• **WORK TO COMPLETE**: Below are some records; find each line that carries the word "Identify" and copy it.

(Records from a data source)
──────
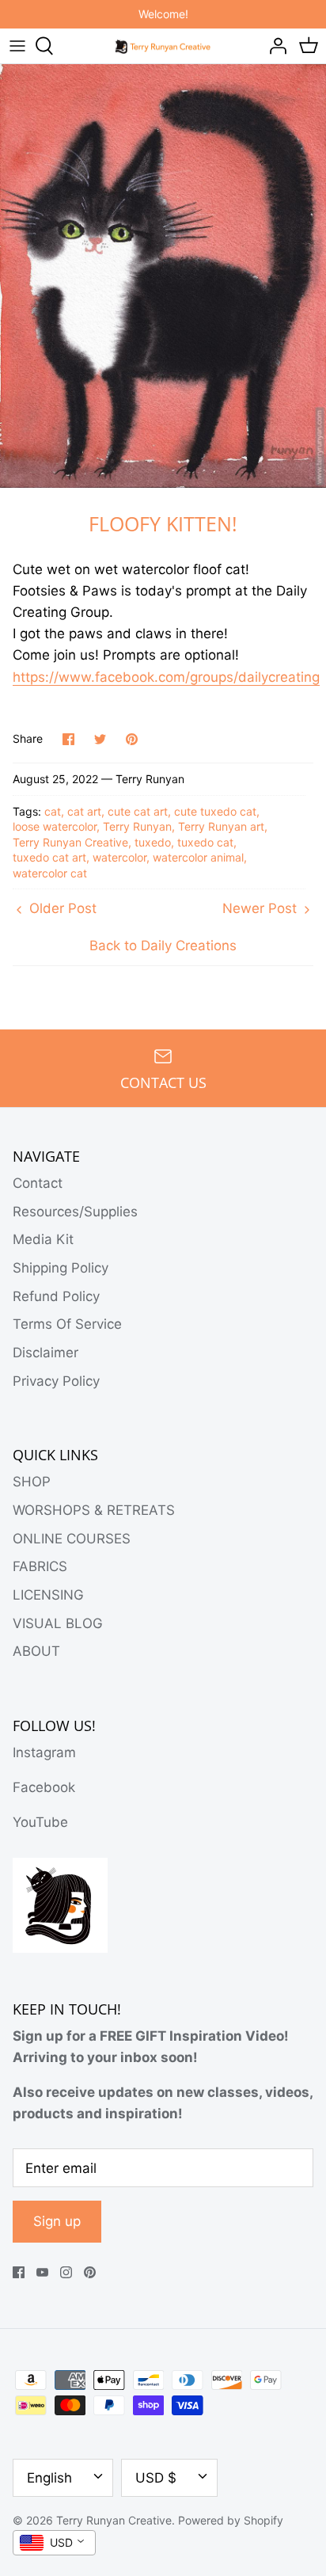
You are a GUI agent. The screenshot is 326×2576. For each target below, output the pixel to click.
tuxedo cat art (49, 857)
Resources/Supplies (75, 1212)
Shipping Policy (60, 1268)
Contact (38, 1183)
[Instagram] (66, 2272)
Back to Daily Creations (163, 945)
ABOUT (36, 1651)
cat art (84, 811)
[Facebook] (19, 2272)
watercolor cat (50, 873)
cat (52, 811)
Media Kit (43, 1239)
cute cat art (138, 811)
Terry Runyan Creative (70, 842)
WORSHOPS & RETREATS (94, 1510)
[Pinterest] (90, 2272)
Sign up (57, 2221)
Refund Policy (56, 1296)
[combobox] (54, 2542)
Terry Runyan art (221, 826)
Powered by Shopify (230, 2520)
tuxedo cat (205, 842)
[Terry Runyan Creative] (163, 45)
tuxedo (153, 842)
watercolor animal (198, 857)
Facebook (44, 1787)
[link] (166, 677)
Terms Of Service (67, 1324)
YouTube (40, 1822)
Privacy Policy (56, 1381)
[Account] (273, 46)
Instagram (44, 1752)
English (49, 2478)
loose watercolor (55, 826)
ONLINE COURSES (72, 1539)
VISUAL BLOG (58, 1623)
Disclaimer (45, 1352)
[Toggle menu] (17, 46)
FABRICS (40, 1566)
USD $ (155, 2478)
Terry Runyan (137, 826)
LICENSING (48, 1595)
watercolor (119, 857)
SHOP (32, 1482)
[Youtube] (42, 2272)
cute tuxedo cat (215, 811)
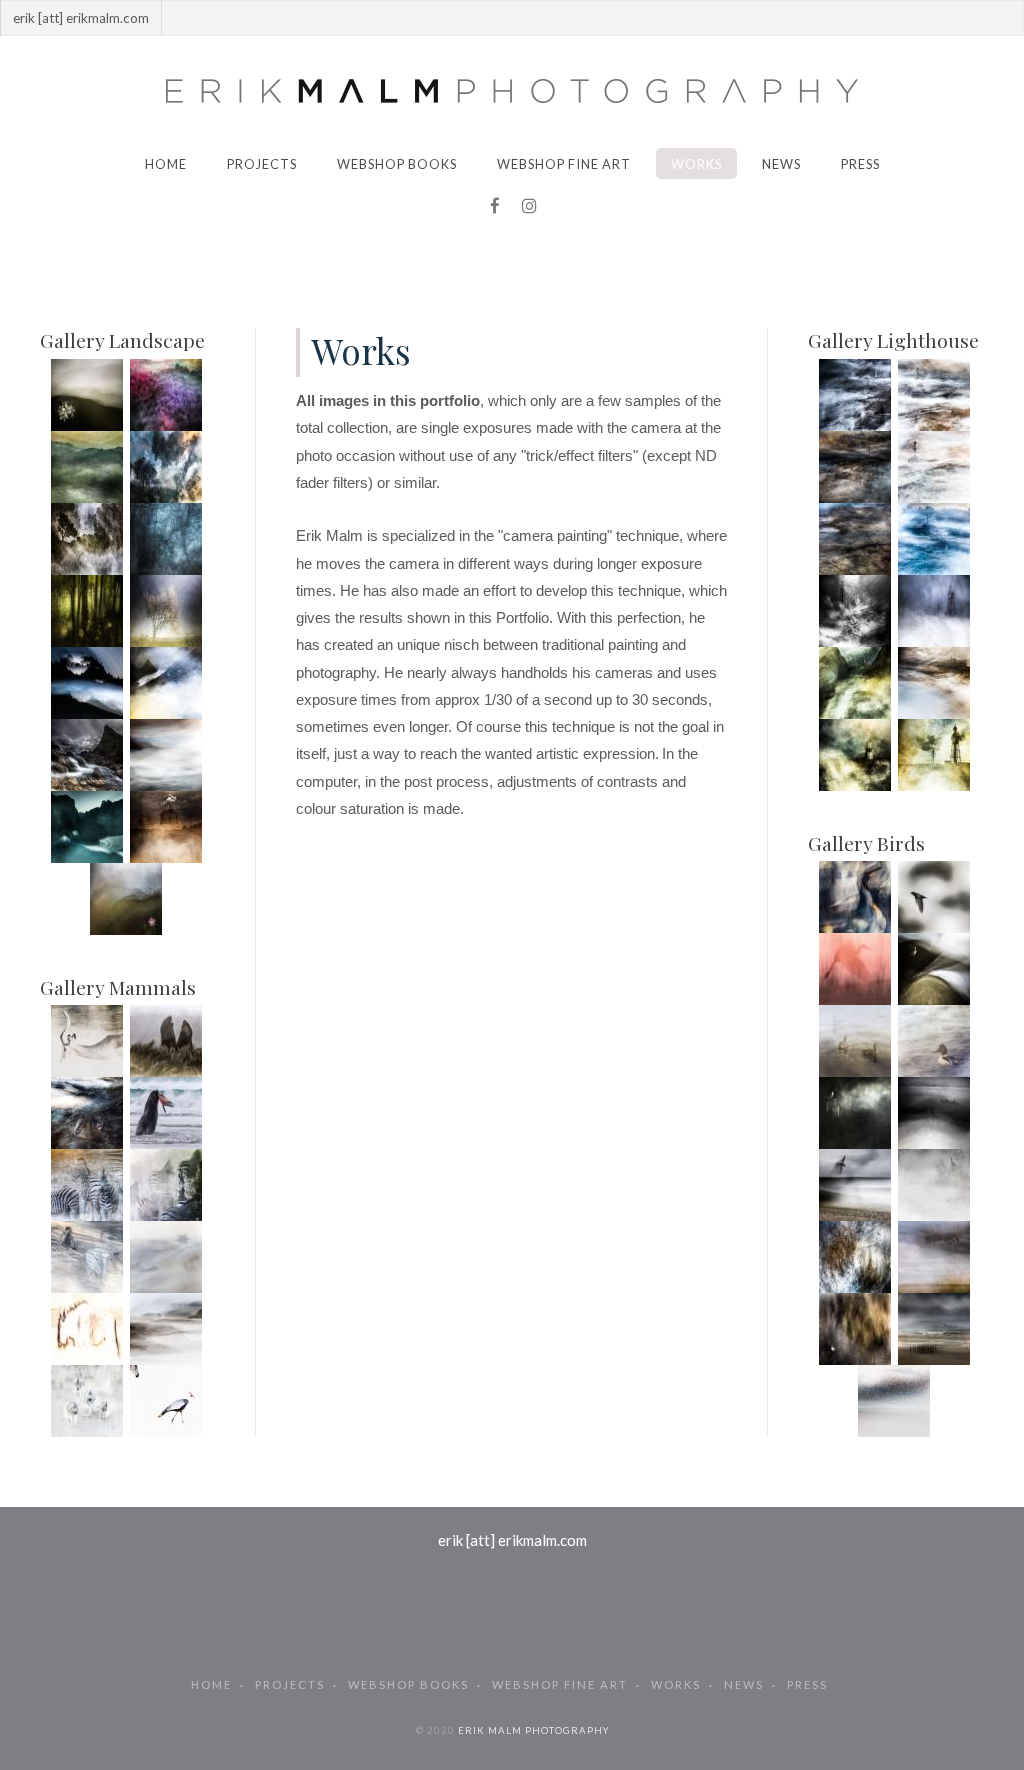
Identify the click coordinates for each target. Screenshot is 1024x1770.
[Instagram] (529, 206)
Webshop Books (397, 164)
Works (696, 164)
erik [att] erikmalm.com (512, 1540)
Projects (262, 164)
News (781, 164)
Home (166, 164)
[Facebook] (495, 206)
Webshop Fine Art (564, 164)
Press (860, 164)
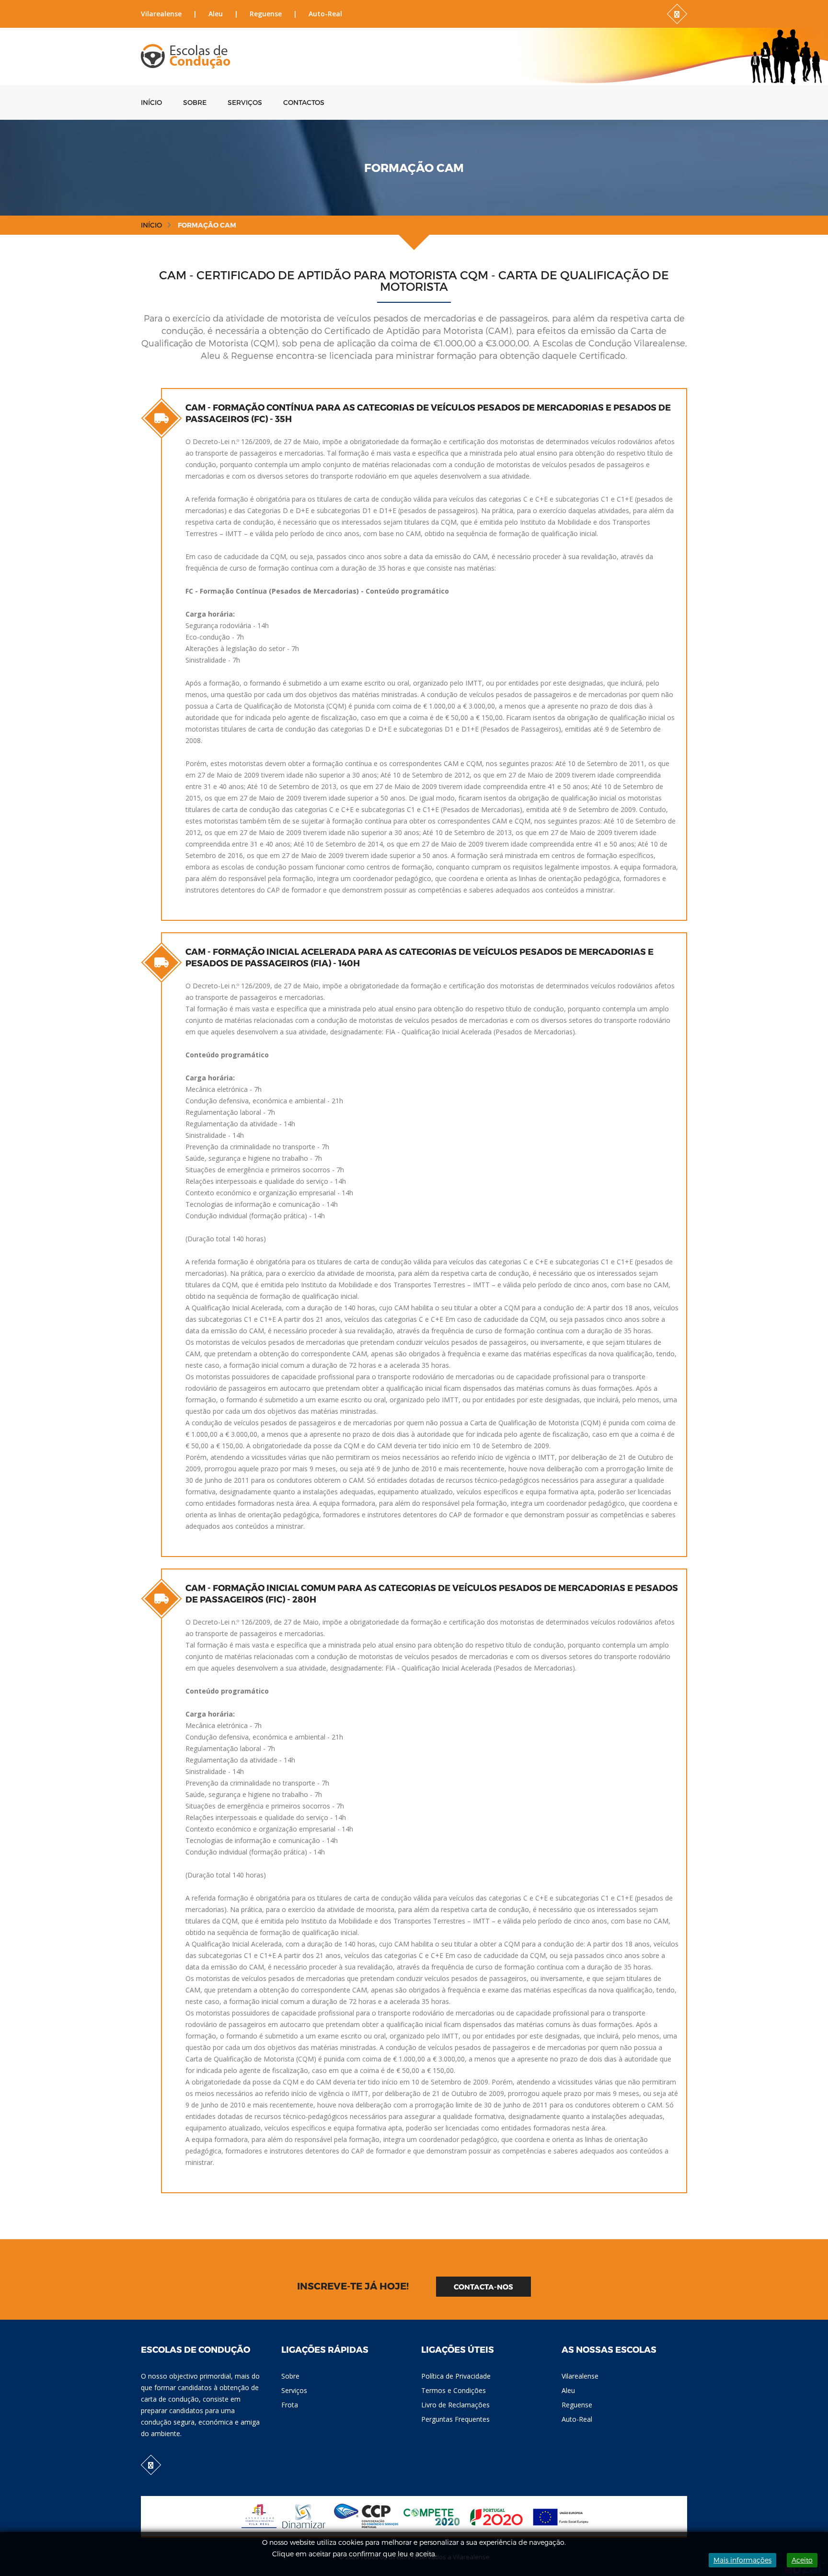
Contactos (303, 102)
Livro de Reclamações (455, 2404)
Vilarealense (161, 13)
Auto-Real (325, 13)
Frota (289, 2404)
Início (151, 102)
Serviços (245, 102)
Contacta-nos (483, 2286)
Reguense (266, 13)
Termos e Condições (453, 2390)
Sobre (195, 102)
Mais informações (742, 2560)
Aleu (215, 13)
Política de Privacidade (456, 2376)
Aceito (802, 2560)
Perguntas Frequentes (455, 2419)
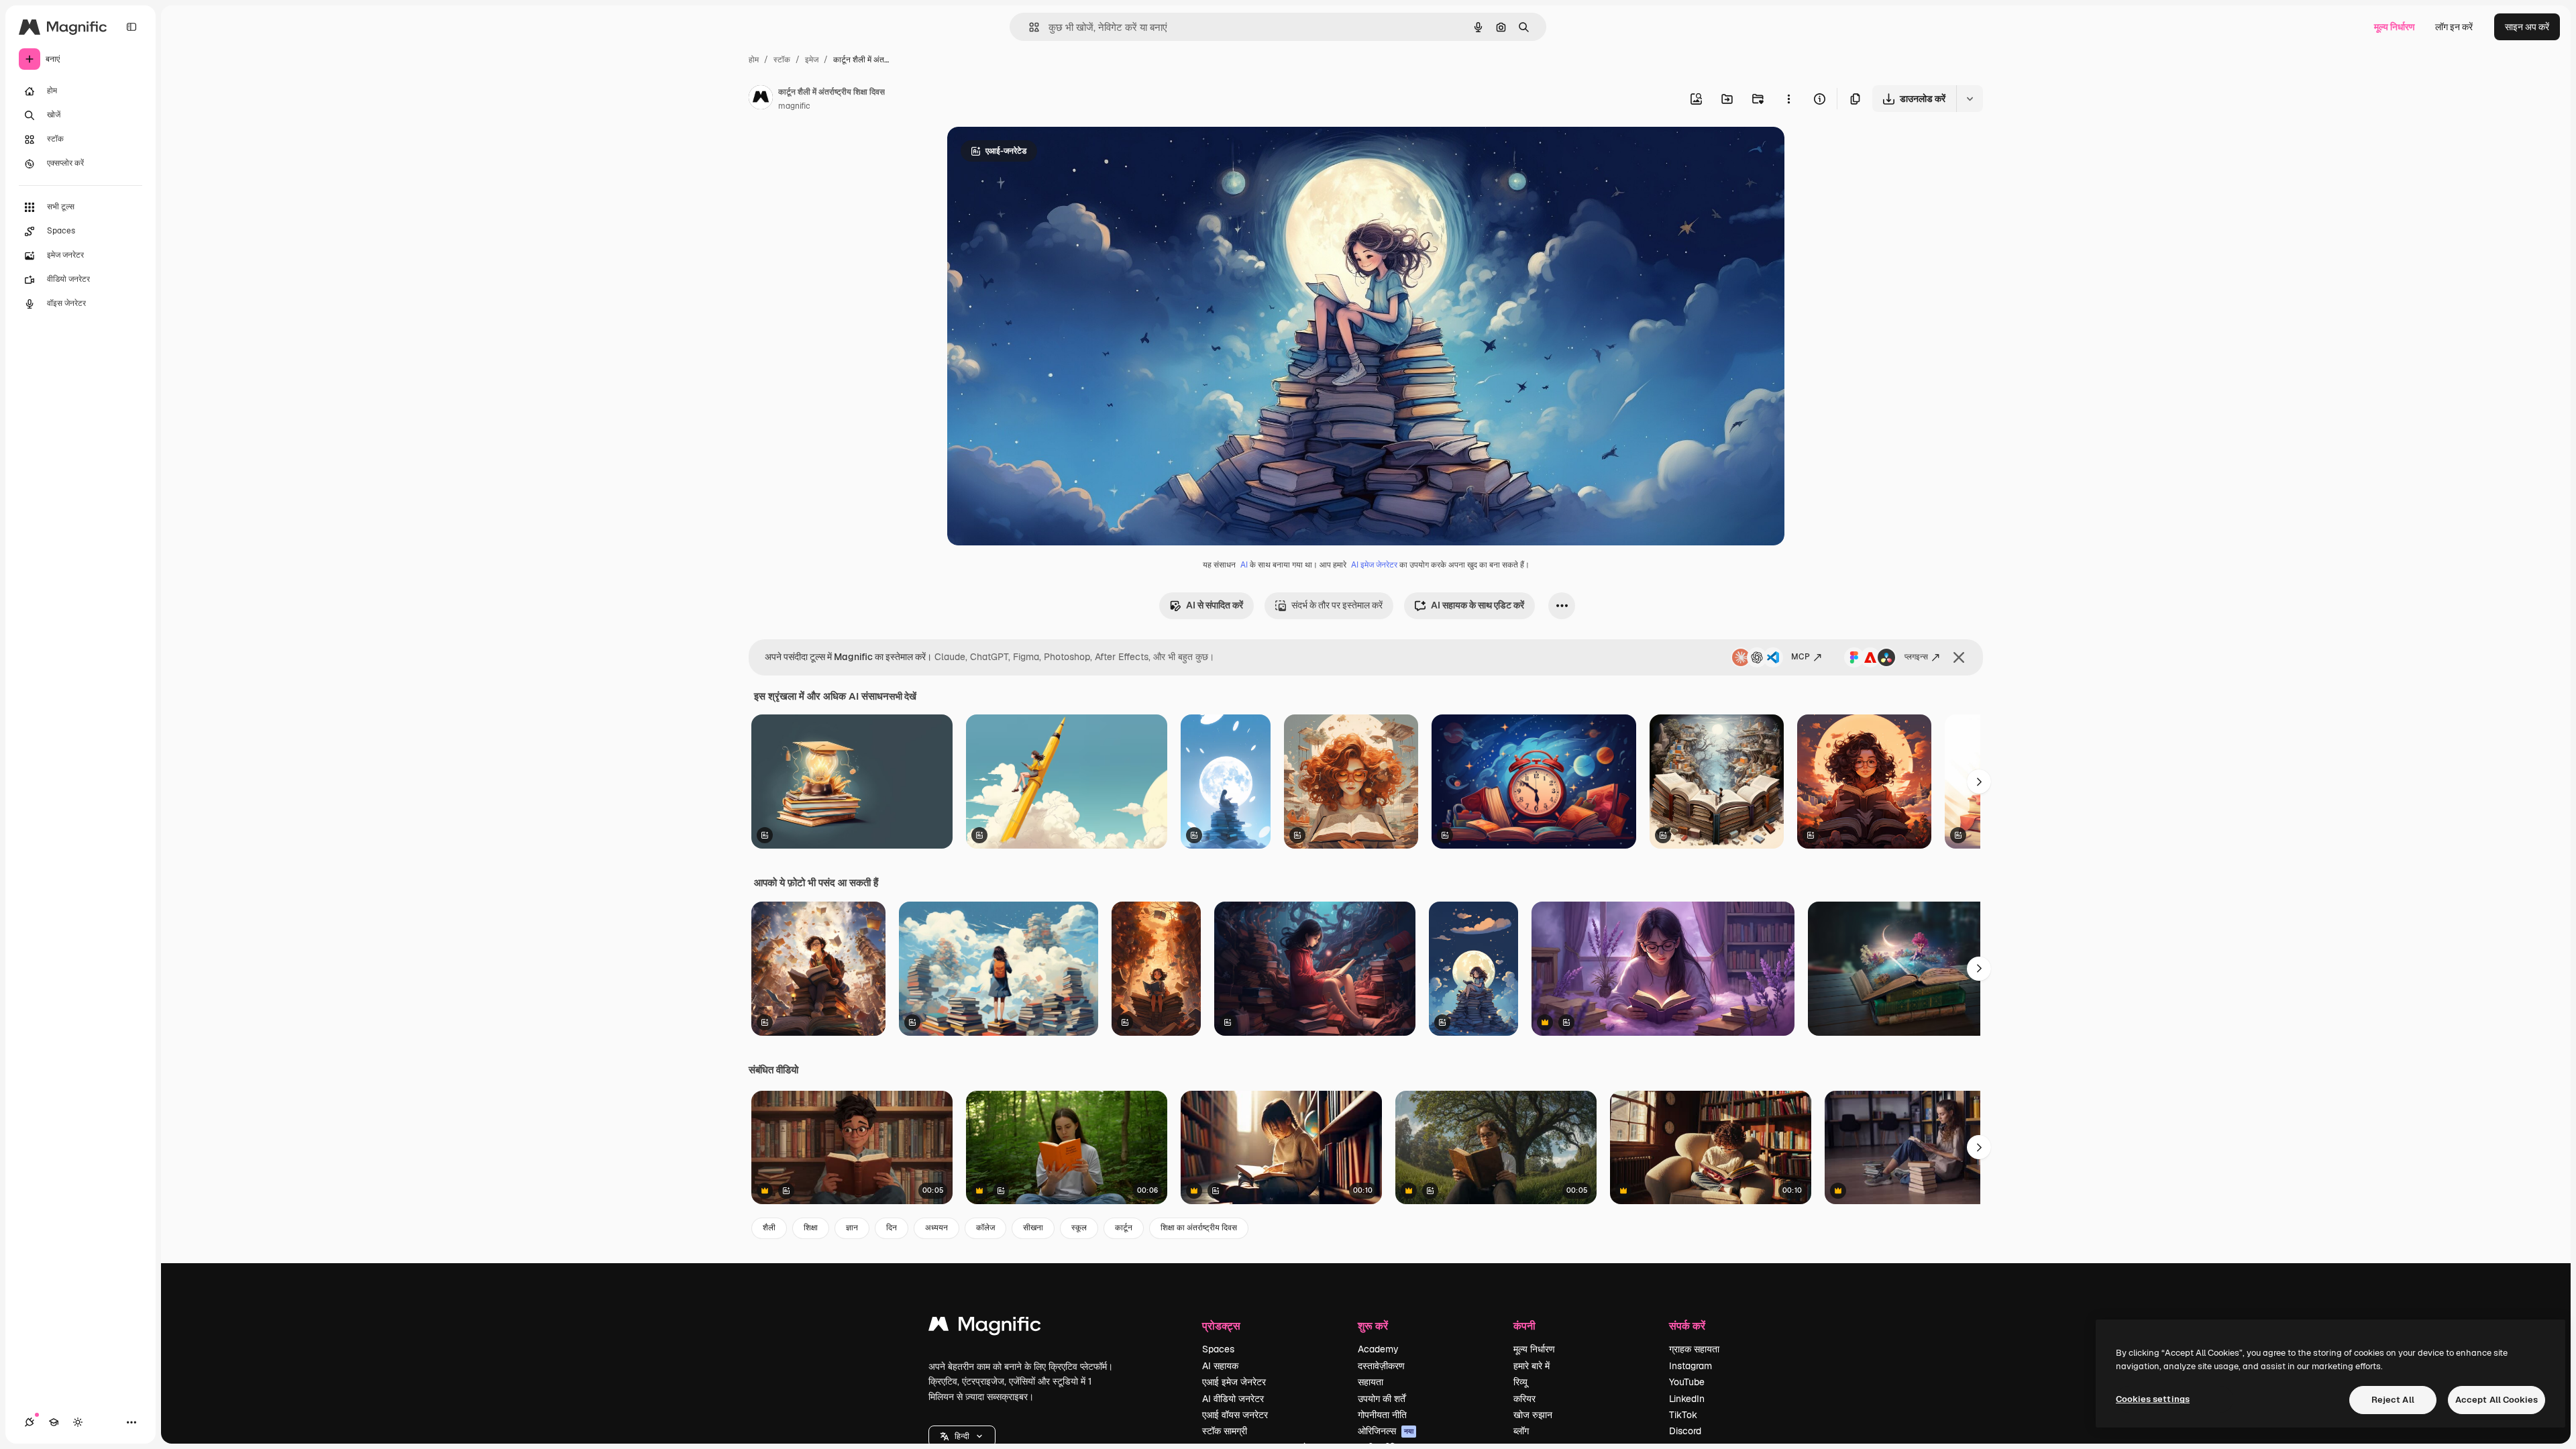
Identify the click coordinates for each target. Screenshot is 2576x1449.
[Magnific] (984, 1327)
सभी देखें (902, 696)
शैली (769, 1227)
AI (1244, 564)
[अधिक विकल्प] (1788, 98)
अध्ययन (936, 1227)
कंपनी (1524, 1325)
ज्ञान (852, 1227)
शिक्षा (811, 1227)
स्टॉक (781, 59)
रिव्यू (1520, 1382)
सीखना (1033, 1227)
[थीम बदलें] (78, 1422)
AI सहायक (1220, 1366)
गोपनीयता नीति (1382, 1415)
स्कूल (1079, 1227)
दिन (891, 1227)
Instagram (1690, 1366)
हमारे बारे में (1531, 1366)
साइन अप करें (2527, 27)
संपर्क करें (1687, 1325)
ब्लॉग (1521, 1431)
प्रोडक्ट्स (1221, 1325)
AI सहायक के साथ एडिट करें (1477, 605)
──────
• **ANSWER TO THIS EXERCISE**:
Identify the click coordinates for each target. Screenshot is 1024x1770.
Identify the click coordinates for each target. Screenshot is 2576x1449.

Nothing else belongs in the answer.